(Records from a dataset)

+ + +

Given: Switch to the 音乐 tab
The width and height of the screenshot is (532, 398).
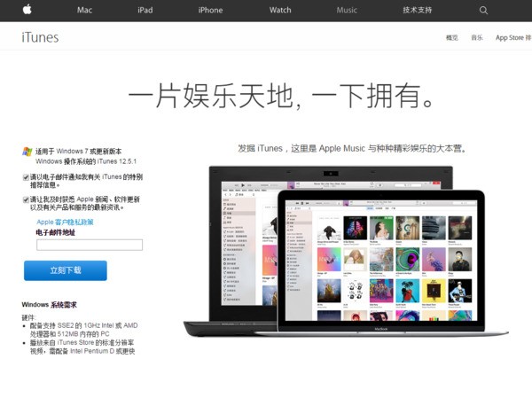Looking at the screenshot, I should click(x=477, y=37).
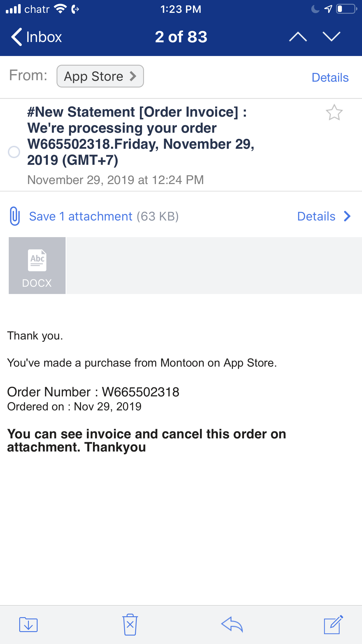Screen dimensions: 362x644
Task: Tap the 2 of 83 header label
Action: (x=181, y=37)
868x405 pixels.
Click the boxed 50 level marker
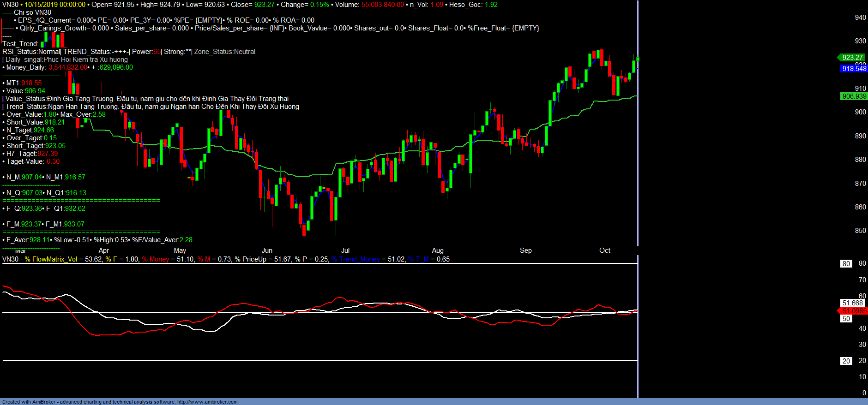coord(846,319)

+ + +

▶ [Work instructions] Give every record again without changing a word. Exclude the pictures.

▶ [Answer below]
Given: Switch to the 音乐 tab
The width and height of the screenshot is (532, 398).
Looking at the screenshot, I should click(x=477, y=37).
Screen dimensions: 362x644
Task: Tap the 2 of 83 header label
Action: (x=181, y=37)
868x405 pixels.
Click the boxed 50 level marker
coord(846,319)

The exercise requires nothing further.